Why should people care about the past or the future? That may sound like a perverse question, but it’s at the center of two recent stories — one involving the Islamic State’s destruction of antiquities at Palmyra in Syria, and the other a presidential warning about damage to the planet decades hence.
The unpleasant, amoral question usually doesn’t get asked: Why should people give a hoot about their ancestors or descendants? What constrains us from simply acting selfishly?
Certainly, we don’t have any formal obligation to preserve old relics, unless they’re protected by law. And in the march of progress, we frequently bulldoze old structures and barely notice. As for the environment, why shouldn’t people maximize their self-interest today, even if it harms the welfare of descendants most of us will never meet?
In the age of Donald Trump, the cult of self-interest occasionally seems like an article of the Bill of Rights. But it’s likely that we’re programmed, as a species and a republic, to be more generous. Parents care about their children (and vice versa) because it helps us survive. Let’s look at the recent examples that test the proposition.
On Aug. 25, Islamic State activists posted on social media photographs of what they claimed was the destruction of the “Temple of Baal Shamin” in the nearly 2,000-year-old Roman city of Palmyra, which the extremists had captured in May. The photos showed two fighters carrying a barrel of explosives into the temple, charges placed astride three ancient columns, and then a mushroom cloud of debris.
A ghastly satellite image was released Tuesday by a United Nations agency, confirming this assault on history. It showed rubble where the walls of the site’s main building once stood. Maamoun Abdulkarim, the head of Syria’s department of antiquities and museums, told BBC Radio that the action was a “catastrophe” and that he was “very sad and very pessimistic” for the future of the site.
The Islamic State militants didn’t explain their actions. But past statements have indicated that they view such ruins as creations of a polytheistic religion and culture they reject. This disregard for the heritage of “others” is sadly not a unique view: During the centuries of European exploration and colonization, many native shrines and artifacts around the globe were destroyed. The United Nations today designates World Heritage sites (such as Palmyra) in part to assert universal standards for preservation. U.N. member nations implicitly recognize the obligation of stewardship.
President Obama this week invoked our responsibility to be unselfish about the future. In a speech Monday in Alaska he painted what The Associated Press called a “doomsday scenario” if climate-change trends aren’t reversed: “More drought; more floods; rising sea levels; greater migration; more refugees; more scarcity; more conflict. ... We will condemn our children to a planet beyond their capacity to repair.”

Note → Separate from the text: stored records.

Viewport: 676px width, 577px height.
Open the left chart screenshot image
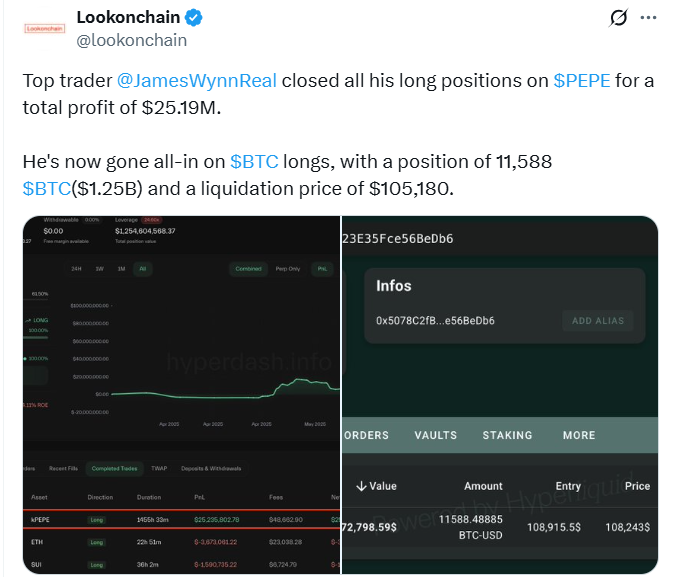coord(182,395)
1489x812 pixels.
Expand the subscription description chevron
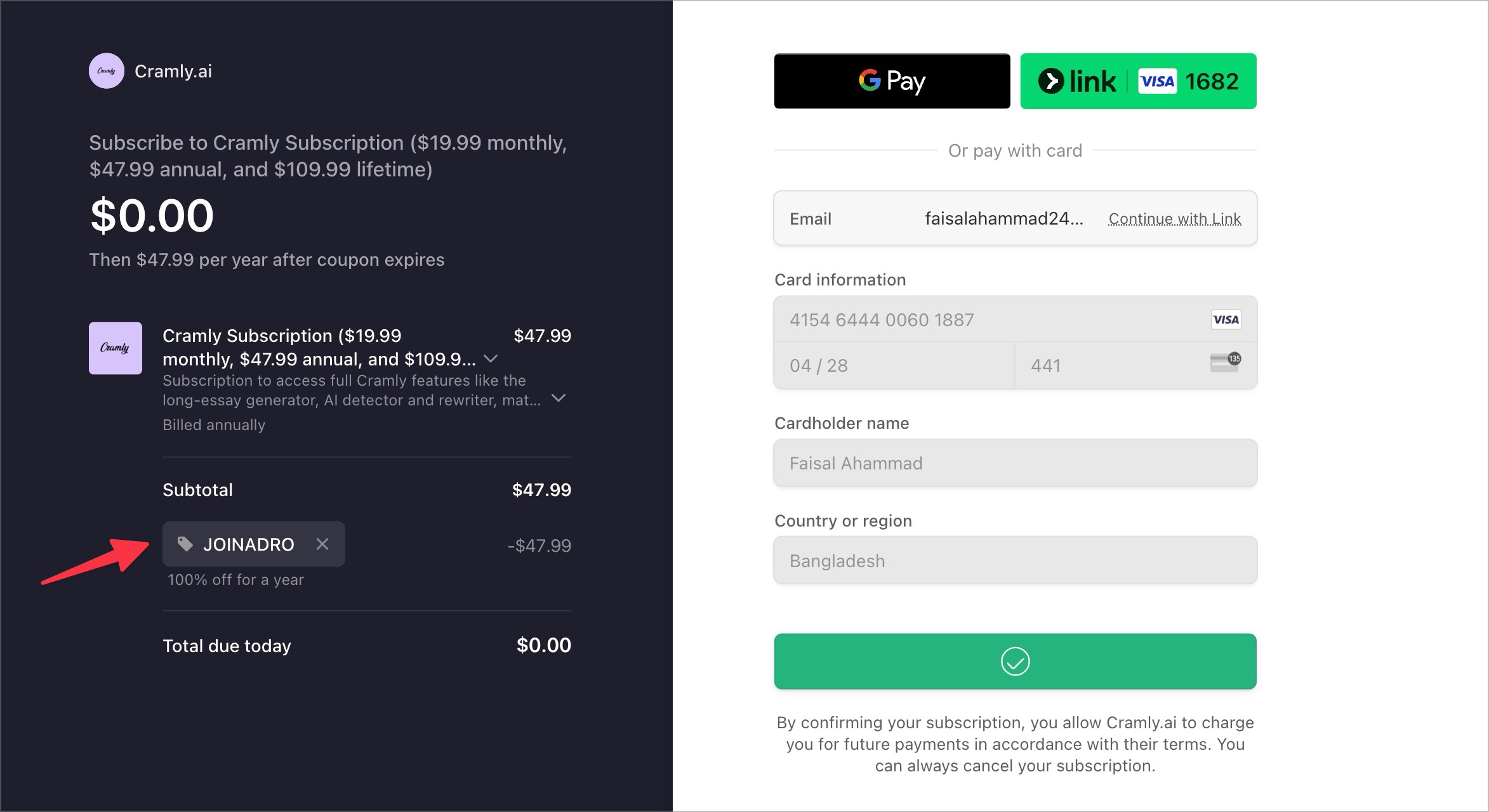559,398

A confirmed advocate of self-interest might respond: Well, my children will just have to cope. Many adults, after all, spend down their savings to live well in the present, rather than pass along a larger legacy to their kids. This sensibility is implicit in arguments that the welfare of the living should take precedence over the state of the planet in an unknowable future.

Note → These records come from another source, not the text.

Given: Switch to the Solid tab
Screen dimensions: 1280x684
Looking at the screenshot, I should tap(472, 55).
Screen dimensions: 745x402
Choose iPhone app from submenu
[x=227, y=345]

But do Americans really believe in this radical version of selfishness? There’s considerable scholarship arguing the opposite. As my colleague Steven Pearlstein, who now teaches economics at George Mason University, argues in a chapter titled “Is Greed Good?” in a forthcoming book, we’re programmed for intergenerational fairness and generosity. Indeed, our republic was founded as a commonwealth, to protect values that were taken to be “self-evident.” Every officeholder takes a vow to “preserve, protect and defend” the nation.
“The only pure individualists are hermits,” argues Joshua Greene in his recent book, “Moral Tribes.” He asks: “Why should any creature be social? Why not just go it alone? The reason is that individuals can sometimes accomplish things together that they can’t accomplish by themselves. This principle has guided the evolution of life on earth from the start.”
Part of why the United States has been so successful is that Americans are not just greedy. They cooperate. They build roads and airports and cyberspace that can be shared. They provide for the common defense. As Pearlstein observes, history teaches us that societies like ours, which temper raw greed with collective values, do better than those that don’t.
When we feel a revulsion at the destruction of the past or a threat to the future, what we are really affirming is human survival.